I hope you’ve tucked into that steak sandwich now? I hear you re: the anti biotics. Most give me diarrhoea or like you, nausea. Yeah soldiering on, we are expected to soldier on! My brother gave us some Christmas money this week. No “ how are you? ” no “ sorry life is fucking shit and you can’t work and you have a scan next week and results after that ( which will be shit) Nothing.
I can’t even join the FB group for this cancer as they are all dying ( literally) and I can’t face that yet.

@EachandEveryone I echo what @balkanscot and @Sausagesforever have said. I’m angry they have left you in this state. It’s inhumane and I feel they shouldn’t be leaving you like this? How can you travel with this wound? Can you walk? I’d be inclined to rattle some cages tomorrow to get this sorted.

@Sausagesforever FIL sounds a pain? I hope he behaves! I think 3 nights/ 2 days is plenty.

It will just be the 4 of us this Christmas. I will try and see my parents in January
( pain depending) I’ve a CT on New Years Eve, which I am not looking forward to!

@sellotapechickenI hope DH is being reasonable now? Are you doing surgical work now? ( I think you said you did an operation this week).

EachandEveryone · 21/12/2025 16:16

No I see the district nurse daily and the tvn weekly they honestly don’t do anything except dress it and then the dressing falls off due to all the leaking. She told me the tumour felt very hards today. I don’t know if the immunotherapy is working or not

Enigma54 · 21/12/2025 16:20

EachandEveryone · 21/12/2025 16:16

No I see the district nurse daily and the tvn weekly they honestly don’t do anything except dress it and then the dressing falls off due to all the leaking. She told me the tumour felt very hards today. I don’t know if the immunotherapy is working or not

They think it’s okay for you to have to wear nappies and large pads? What is the fluid? Is it from the tumour itself? x

Sausagesforever · 21/12/2025 23:14

After a week in hospital & nearly 3 weeks in bed at home, I finally went swimming again today. I’m your typical post menopausal cold water swimmer. It was so good to be back in a lake. I had to double dose my morphine afterwards & go to bed at 5.30pm but I’m taking the win.
i have my carer for the day tomorrow, so tempted to get her to wrap my Christmas presents because I’m lazy & incompetent.

EachandEveryone · 22/12/2025 20:05

It’s lymphatic fluid caused by the tumour. I read my last scan report and it said it has doubled in size and it feels rock hard. I’m just clinging on to the fact that the immunotherapy might be working as it says it can get big and harder at the beginning of treatment.

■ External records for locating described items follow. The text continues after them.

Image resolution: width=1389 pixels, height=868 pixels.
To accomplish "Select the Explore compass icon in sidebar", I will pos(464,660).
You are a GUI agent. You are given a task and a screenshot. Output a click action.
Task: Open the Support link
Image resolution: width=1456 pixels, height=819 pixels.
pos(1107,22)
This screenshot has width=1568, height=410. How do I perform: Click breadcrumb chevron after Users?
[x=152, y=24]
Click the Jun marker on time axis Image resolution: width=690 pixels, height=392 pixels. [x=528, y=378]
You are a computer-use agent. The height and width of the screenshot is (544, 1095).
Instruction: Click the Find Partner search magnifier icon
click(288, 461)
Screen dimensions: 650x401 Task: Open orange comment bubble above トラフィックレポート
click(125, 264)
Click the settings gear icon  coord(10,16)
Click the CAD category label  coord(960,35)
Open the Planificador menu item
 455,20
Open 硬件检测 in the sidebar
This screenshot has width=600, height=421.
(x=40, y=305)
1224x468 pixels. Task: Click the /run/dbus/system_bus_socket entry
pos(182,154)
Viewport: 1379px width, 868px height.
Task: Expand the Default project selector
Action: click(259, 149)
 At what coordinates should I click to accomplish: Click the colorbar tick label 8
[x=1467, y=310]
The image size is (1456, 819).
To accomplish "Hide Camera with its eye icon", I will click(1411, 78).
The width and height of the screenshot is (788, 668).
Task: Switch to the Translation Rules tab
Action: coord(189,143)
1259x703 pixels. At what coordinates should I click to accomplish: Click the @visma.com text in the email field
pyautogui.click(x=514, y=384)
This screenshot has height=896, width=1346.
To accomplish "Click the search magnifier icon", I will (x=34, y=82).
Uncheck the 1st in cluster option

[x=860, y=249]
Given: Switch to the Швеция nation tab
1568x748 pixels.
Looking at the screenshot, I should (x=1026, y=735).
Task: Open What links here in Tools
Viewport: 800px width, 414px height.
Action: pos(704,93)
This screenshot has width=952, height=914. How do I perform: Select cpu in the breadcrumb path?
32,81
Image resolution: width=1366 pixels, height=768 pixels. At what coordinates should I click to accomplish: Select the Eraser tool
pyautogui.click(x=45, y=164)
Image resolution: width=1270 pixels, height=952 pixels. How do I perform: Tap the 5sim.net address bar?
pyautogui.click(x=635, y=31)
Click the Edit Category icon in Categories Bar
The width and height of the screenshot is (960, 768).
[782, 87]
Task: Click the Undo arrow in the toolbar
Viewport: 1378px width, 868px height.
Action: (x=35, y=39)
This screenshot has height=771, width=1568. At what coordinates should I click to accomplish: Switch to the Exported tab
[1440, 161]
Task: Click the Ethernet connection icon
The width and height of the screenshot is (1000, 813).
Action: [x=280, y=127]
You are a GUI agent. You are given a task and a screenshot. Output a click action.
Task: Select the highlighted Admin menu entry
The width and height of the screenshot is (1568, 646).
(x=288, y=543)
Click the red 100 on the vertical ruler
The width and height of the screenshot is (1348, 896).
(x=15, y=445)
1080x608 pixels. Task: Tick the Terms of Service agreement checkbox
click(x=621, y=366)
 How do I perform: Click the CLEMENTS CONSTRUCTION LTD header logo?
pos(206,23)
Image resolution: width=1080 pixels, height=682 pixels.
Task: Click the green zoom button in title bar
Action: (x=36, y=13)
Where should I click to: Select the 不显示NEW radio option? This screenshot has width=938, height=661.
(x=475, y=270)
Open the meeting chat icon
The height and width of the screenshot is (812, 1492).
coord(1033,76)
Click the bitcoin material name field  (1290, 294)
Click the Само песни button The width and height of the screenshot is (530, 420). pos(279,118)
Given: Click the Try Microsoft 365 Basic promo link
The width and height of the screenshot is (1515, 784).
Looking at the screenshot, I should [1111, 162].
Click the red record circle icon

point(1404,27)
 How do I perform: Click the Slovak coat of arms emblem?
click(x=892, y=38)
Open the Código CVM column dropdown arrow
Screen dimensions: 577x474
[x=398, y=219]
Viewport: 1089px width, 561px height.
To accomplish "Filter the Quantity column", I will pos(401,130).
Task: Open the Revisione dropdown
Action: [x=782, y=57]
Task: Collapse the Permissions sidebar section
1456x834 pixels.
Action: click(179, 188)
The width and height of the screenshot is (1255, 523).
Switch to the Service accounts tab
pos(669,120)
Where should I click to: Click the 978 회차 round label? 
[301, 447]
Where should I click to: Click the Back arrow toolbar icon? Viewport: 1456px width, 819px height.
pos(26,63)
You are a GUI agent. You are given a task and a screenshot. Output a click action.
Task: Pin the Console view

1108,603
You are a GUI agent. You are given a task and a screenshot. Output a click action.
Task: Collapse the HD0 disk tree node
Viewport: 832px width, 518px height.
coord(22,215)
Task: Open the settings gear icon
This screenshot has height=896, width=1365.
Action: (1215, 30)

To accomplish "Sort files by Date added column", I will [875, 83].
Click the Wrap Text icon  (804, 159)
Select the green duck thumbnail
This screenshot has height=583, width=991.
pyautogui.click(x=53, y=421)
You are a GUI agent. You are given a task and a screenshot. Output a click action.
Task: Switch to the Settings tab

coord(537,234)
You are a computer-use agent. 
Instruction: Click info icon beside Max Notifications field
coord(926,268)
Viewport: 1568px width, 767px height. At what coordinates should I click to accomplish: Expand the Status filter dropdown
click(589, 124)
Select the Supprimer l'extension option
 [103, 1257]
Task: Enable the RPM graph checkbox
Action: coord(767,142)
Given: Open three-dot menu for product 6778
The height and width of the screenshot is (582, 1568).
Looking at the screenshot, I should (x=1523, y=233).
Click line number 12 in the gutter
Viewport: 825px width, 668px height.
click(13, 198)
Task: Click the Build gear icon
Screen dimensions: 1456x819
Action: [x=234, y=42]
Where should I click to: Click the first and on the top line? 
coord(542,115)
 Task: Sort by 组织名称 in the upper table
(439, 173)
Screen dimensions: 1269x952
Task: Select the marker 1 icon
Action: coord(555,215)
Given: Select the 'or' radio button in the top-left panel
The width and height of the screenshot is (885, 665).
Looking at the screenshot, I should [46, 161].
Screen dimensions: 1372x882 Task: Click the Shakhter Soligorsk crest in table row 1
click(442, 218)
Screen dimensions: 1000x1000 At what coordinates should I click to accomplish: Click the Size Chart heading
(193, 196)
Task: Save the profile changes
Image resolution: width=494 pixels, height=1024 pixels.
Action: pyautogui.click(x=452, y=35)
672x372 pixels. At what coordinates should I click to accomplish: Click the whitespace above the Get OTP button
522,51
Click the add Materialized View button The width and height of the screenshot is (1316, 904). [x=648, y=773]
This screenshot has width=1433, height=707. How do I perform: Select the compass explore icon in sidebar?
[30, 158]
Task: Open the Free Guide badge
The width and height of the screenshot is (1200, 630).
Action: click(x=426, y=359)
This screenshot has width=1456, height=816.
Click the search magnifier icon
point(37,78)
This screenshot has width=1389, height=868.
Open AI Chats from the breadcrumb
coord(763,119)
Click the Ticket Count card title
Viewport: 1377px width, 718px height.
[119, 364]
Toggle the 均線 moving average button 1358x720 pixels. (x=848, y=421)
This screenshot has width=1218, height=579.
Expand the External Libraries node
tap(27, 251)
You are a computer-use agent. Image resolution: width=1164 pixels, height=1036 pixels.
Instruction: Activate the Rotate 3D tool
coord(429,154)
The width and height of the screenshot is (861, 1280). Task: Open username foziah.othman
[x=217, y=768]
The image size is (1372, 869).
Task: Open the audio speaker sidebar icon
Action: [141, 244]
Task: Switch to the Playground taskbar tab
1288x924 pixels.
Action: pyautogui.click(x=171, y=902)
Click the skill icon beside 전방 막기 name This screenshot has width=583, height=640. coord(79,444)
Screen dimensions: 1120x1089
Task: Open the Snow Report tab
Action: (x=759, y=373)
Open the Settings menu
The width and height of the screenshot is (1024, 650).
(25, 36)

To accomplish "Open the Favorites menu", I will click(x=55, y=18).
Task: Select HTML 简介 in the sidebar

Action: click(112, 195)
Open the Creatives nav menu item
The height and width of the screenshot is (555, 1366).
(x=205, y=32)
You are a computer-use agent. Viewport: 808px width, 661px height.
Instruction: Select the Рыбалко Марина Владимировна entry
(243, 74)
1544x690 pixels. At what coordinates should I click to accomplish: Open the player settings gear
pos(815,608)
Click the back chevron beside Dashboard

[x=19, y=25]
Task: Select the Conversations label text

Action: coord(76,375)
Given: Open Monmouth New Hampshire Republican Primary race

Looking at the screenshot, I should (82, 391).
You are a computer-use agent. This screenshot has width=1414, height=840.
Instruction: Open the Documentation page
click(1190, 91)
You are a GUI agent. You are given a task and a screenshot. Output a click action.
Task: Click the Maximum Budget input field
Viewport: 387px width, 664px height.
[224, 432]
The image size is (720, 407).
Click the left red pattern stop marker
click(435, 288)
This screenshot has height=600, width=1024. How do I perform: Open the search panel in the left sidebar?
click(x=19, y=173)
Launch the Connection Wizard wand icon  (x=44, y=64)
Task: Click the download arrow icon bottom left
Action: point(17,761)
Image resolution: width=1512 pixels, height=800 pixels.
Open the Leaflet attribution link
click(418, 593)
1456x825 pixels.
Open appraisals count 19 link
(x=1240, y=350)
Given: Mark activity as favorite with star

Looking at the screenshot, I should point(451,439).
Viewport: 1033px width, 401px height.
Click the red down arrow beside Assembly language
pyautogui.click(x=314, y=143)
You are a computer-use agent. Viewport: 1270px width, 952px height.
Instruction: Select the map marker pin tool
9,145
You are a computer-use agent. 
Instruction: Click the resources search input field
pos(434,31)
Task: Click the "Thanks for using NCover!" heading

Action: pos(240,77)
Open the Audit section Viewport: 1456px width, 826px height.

EachandEveryone · 22/12/2025 20:08

I had a nappy on today with some night time towels. I had to go to tvn get my leg dressings removed. Then I had to go and get my picc dressings done. Then my nails and by then I was mortified i had to wrap my coat around my waist to sit down on it.

Enigma54 · 23/12/2025 22:32

That’s just awful @EachandEveryone totally undignified for you. Are you traveling tomorrow? If so, please take care and I hope your mum is a bit more supportive towards you x

sellotapechicken · 25/12/2025 09:14

Merry Christmas all. Very thankful for our little corner of the internet

Enigma54 · 25/12/2025 10:42

Merry Christmas everyone. I hope you have a peaceful, pain free day, what ever you are doing x

Sausagesforever · 25/12/2025 13:37

Happy Christmas everyone, im
conductonh Christmas from a chair in the kitchen and hoping to get through lunch without passing out, then I will have a very big nap.

lucysmam · 25/12/2025 13:55

Wishing you all a peaceful Christmas ladies 🎄 xx

EachandEveryone · 25/12/2025 19:50

Yes is anyone else freezing? I’m sat here stinking changing pads hourly. Hope u all had a lovely day.

Walkingnotrunning1 · 26/12/2025 09:06

Happy boxing day everyone I hope Christmas was tolerable.
I found it difficult because I kept thinking that's the last .... I'll see and the mental strain of that was exhausting.
Today I'm sad because my town has a annual 6 mile race (running). It's good fun everyone dresses up and this is the first yr in a while I haven't done it with friends 😭
We're off to lunch with my step daughter today they are gluten free vegans. Usually I would embrace the thought of a chance to be meat free after a day of complete indulgence however I just don't think my poor digestive system can take all the fibre. They also have a cat and a dog and I have pet allergies I would normally take a antihistamine but is that safe with morphine?

Enigma54 · 26/12/2025 10:40

Happy Boxing Day all.
Although mine was quiet with just the 4 of us, it was also tricky as I was thinking it might be my last one too. Pain wasn't great and that scared me.

@EachandEveryone did you travel north in the end?

EachandEveryone · 26/12/2025 13:03

Yes im
here now catching up with Emmerdale my poor 78 year old mother has looked after me by throwing me in the shower despite me saying that I’m not allowed to get my dressings wet! I mean I felt better for it but let’s hope I don’t pay for it further down the like.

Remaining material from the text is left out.